Though now that I think of it again, nostalgia, for me, plays a strange part, and it's an approach to the concept I've become very interested in as of late: I often long for the time when I was a child when I couldn't just buy a new game whenever I wanted. I had what I had until my parents bought me something else, and so I ended up playing and replaying the same games over and over, and I sought to kind of replicate this feeling by not buying any new games this year. Granted, I have an absolute assload of games that I've never even opened and thus have an incredible variety of basically new games at my fingertips, but it's a weird conception of value of a game, once again dependent on external factors not related to the game itself, but to the idea that I don't have to spend money or add to my already gigantic backlog to performatively perform the activity of Enjoying a Video Game. It ends up becoming this meta activity where I don't really care about the games, but the externally visible act of gaming, or being a gamer. I'm nostalgic for a time when I was bored.

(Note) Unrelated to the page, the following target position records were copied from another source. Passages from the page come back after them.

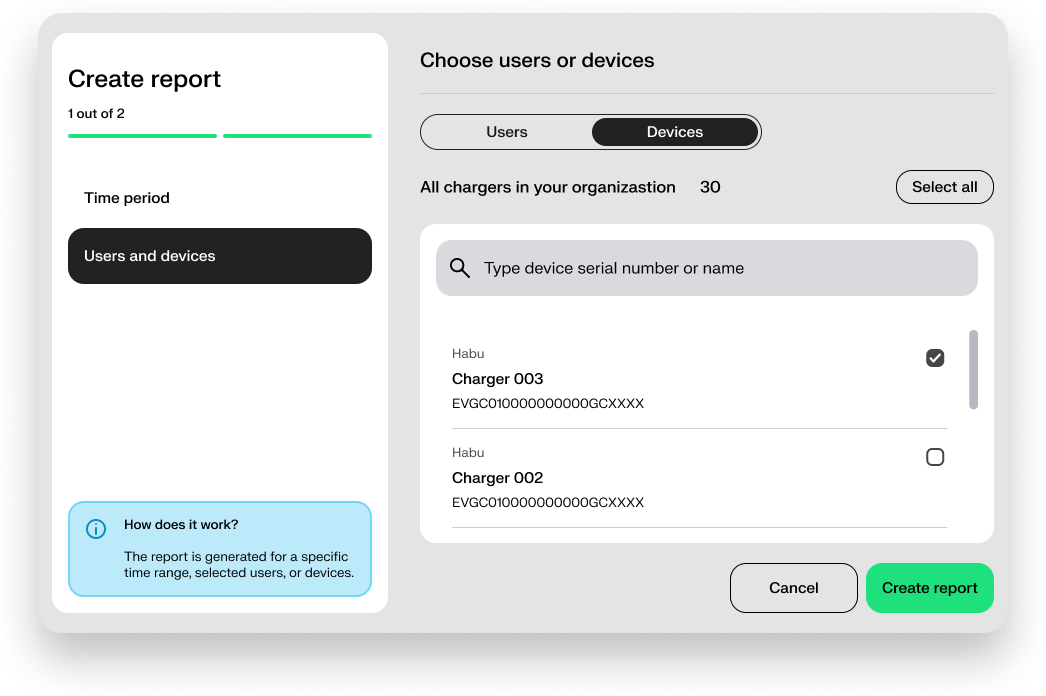Select the Time period step in the sidebar
1046x696 pixels.
(127, 197)
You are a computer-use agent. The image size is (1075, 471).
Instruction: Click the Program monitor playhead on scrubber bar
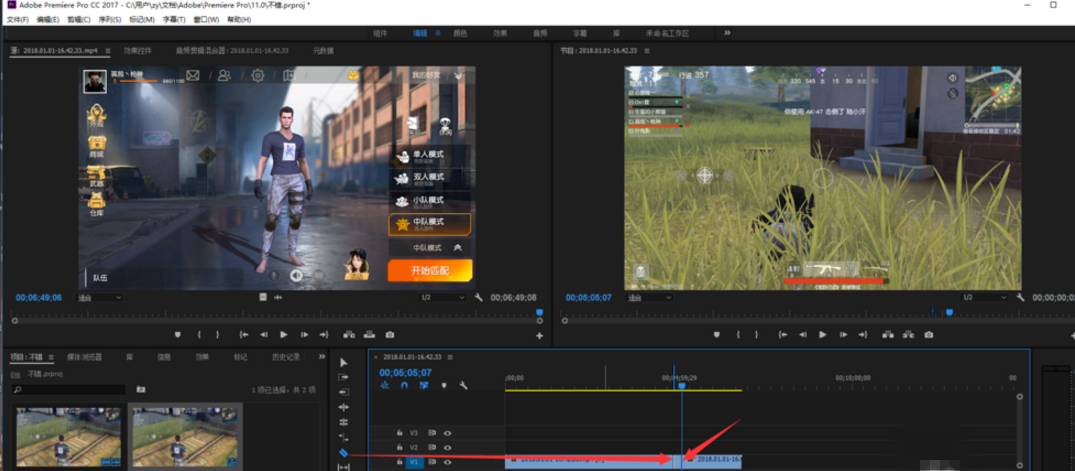949,312
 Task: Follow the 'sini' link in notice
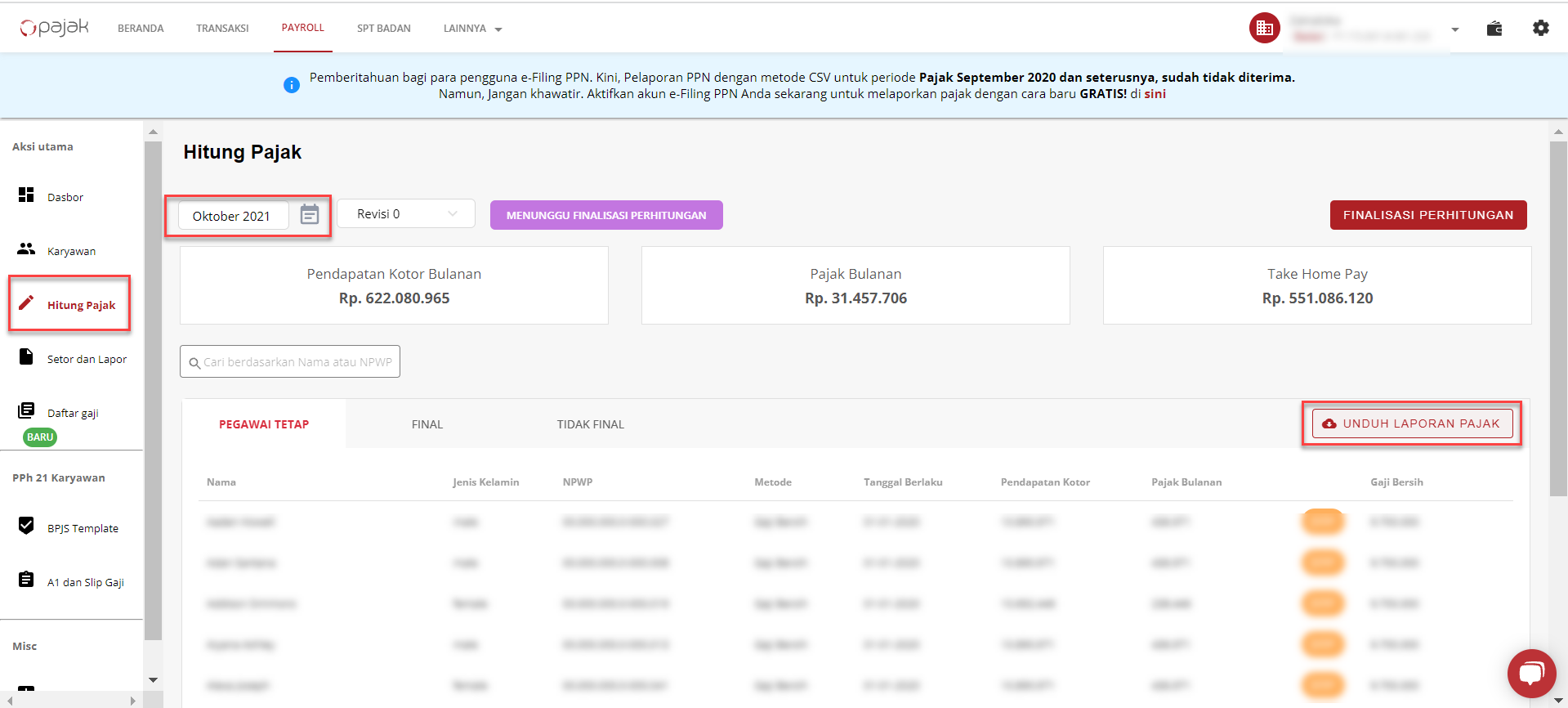tap(1155, 94)
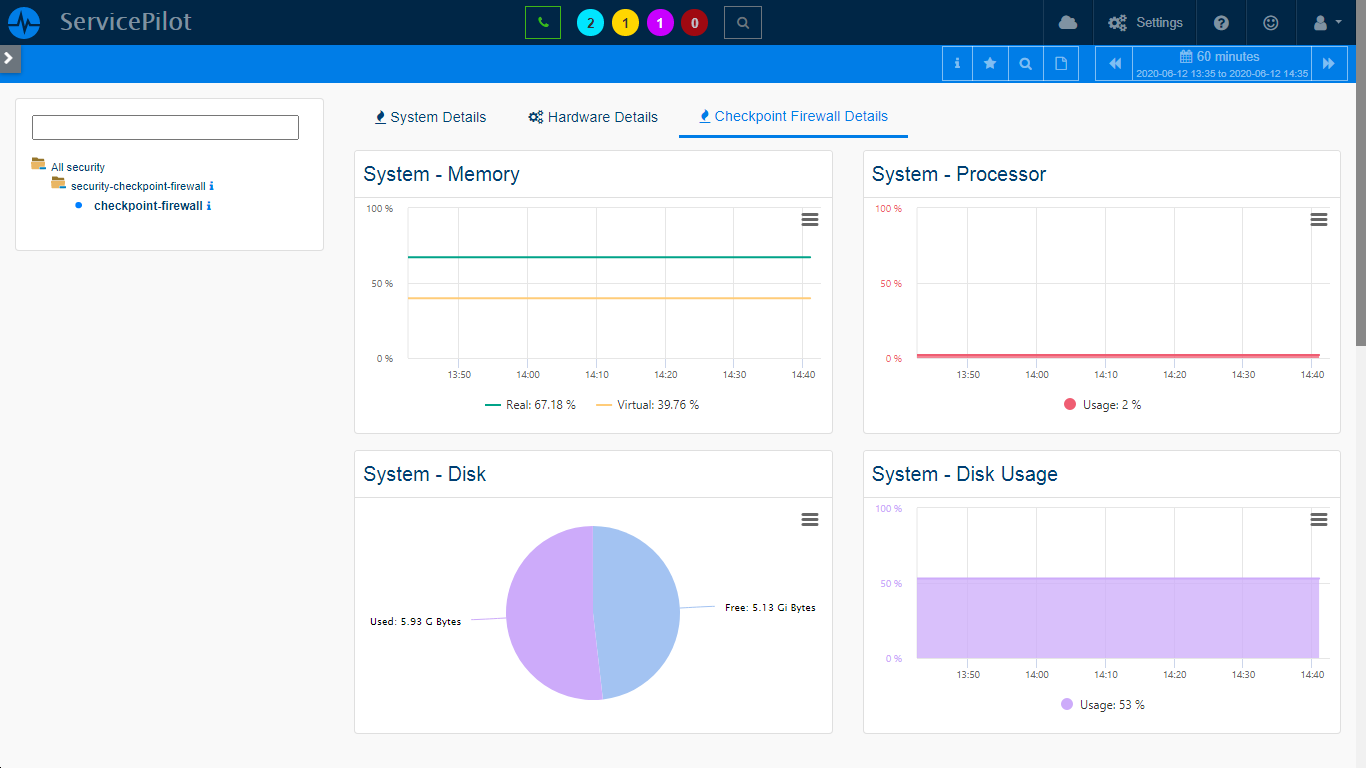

But none of this stupid shit invaded my thinking as a child selecting a new game to buy; I saw commercials for games that made me want to try them, I saw reviews in magazines and got super stoked to even just see it in action, I saw Kirby on the box inhaling the sky and was like "fuck yeah, that!" There is indeed more than a little bit of nostalgia involved in remembering times like looking at shelves of game boxes as a kid and considering what to buy (I still get a little charge out of seeing images online of the kind of box art with that thin red bordered NINTENDO ENTERTAINMENT SYSTEM text at the top), but I need to recognize what is good about this: that most of the time I went with what I instinctively thought looked cool. This is the attitude I should return to with the games of today and my greatly increased freedom and bankroll, not the attitude where I feel obligated to spend more time with a game than I really want to just because it's what I have. Life is too short to voluntarily do things I don't want to do with my free time.

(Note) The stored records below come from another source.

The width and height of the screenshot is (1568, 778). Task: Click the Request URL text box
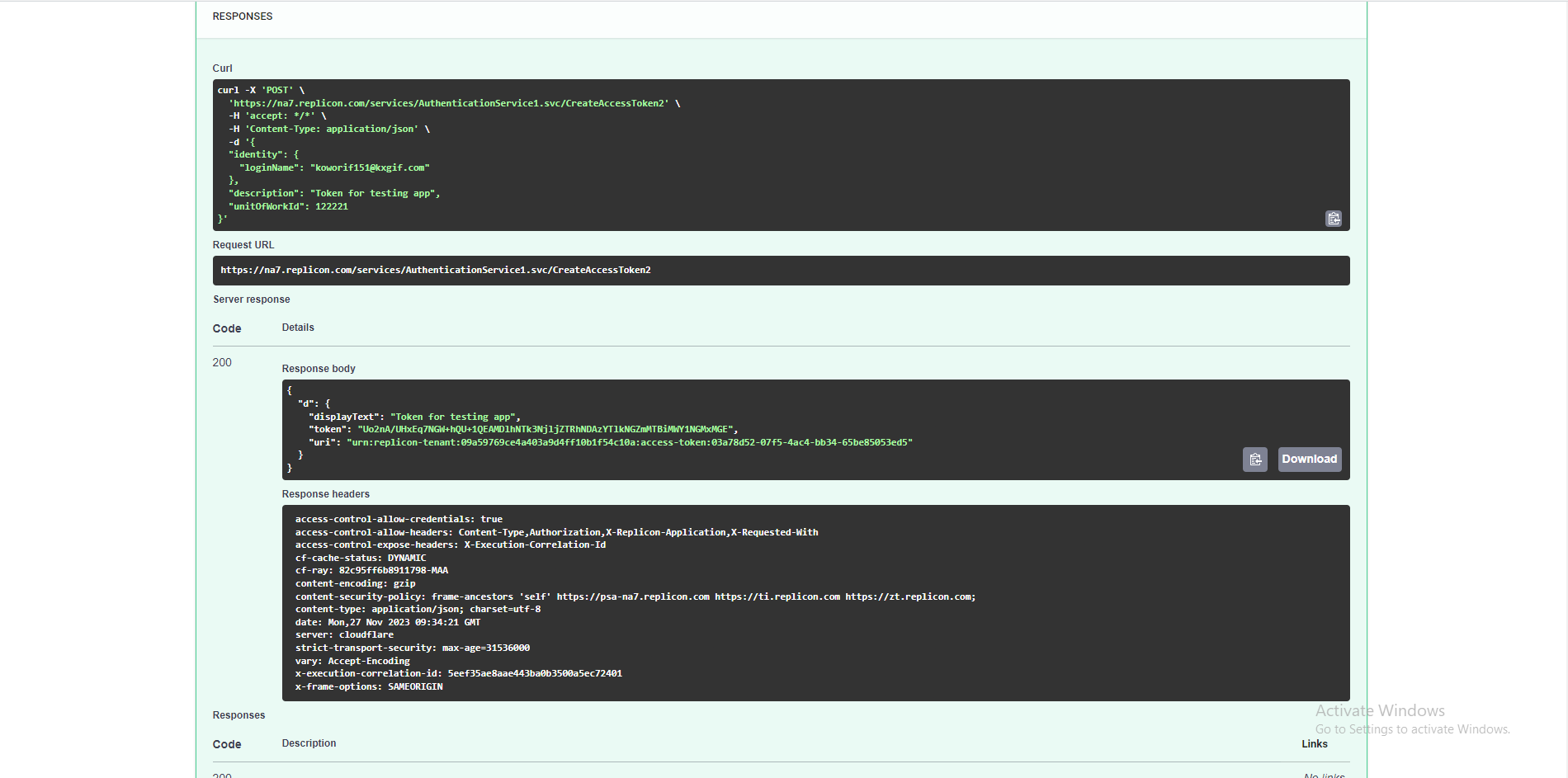point(780,271)
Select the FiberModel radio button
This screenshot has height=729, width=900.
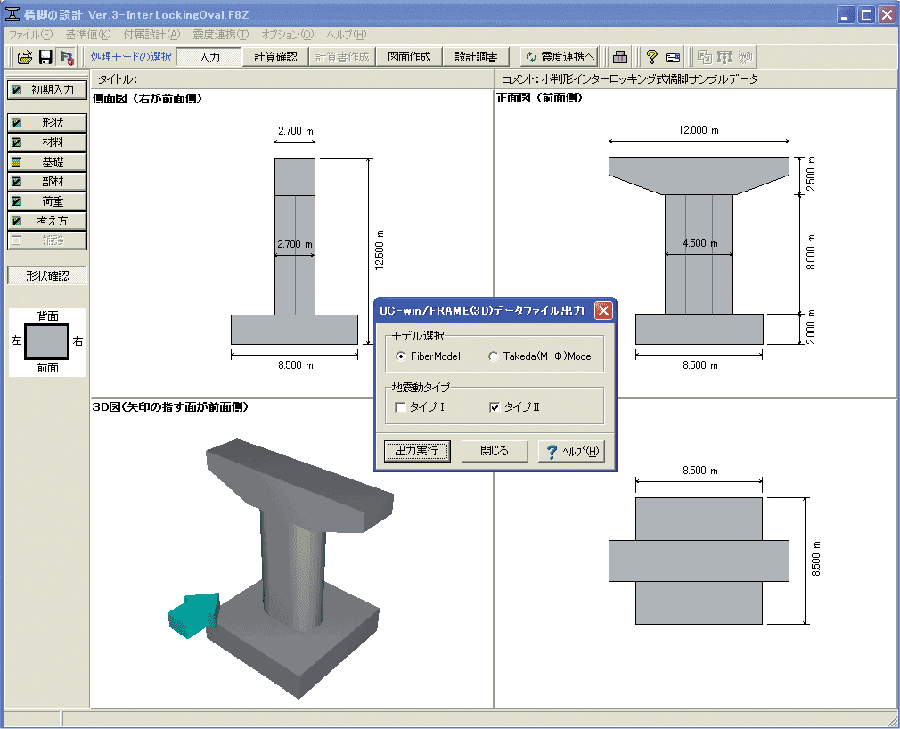402,356
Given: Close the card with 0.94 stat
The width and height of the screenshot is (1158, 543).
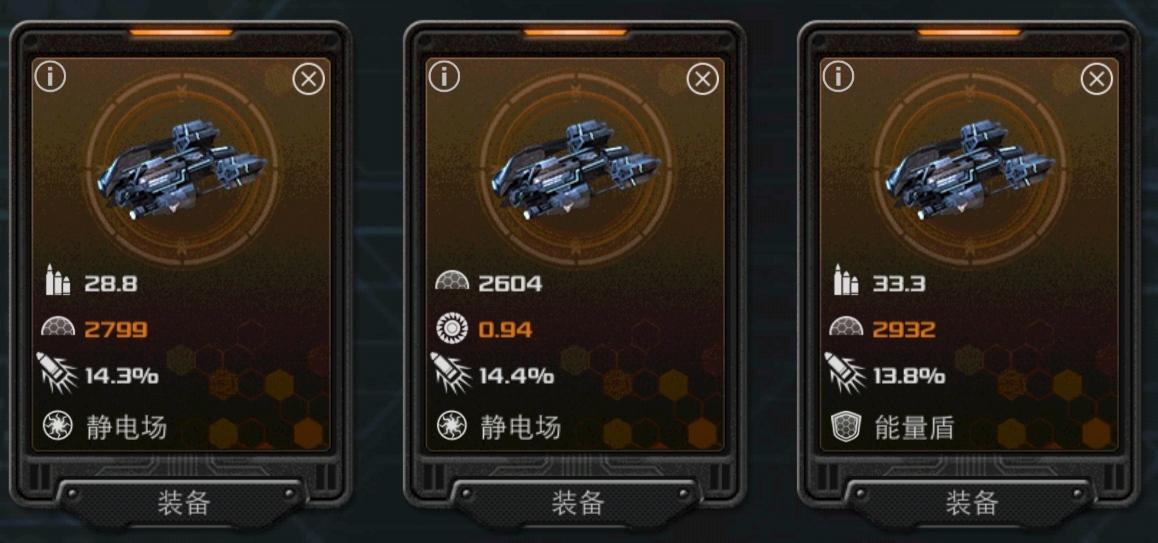Looking at the screenshot, I should (x=702, y=79).
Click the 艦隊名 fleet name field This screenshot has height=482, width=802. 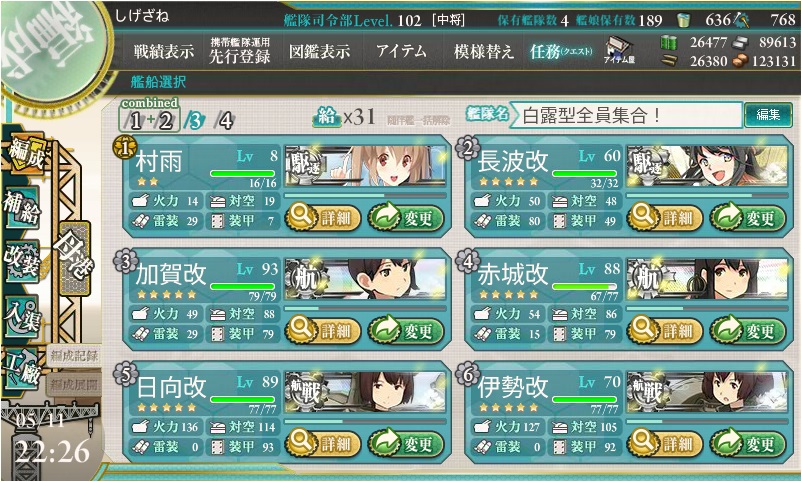tap(626, 115)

In sum, we could say what separates the feeling of nostalgia from some other generically good feeling is that it deals with objects from the distant past, and the positive feelings are derived from a memory of positive feelings in conjunction with the objects of the memory as opposed to being derived from any features of the objects themselves; to conflate the fondness of your memory of fondness with a fondness of the things themselves is what it means to be "blinded by nostalgia" or to "wear rose-tinted glasses," though these terms generally aren't used when we turn out to be accidentally correct about the goodness of the thing or things. With this can come the recognition that we once thought of the objects of the memory fondly in a direct sense, and with some thought we can discern whether or not we could or should in whatever way do the same in the present.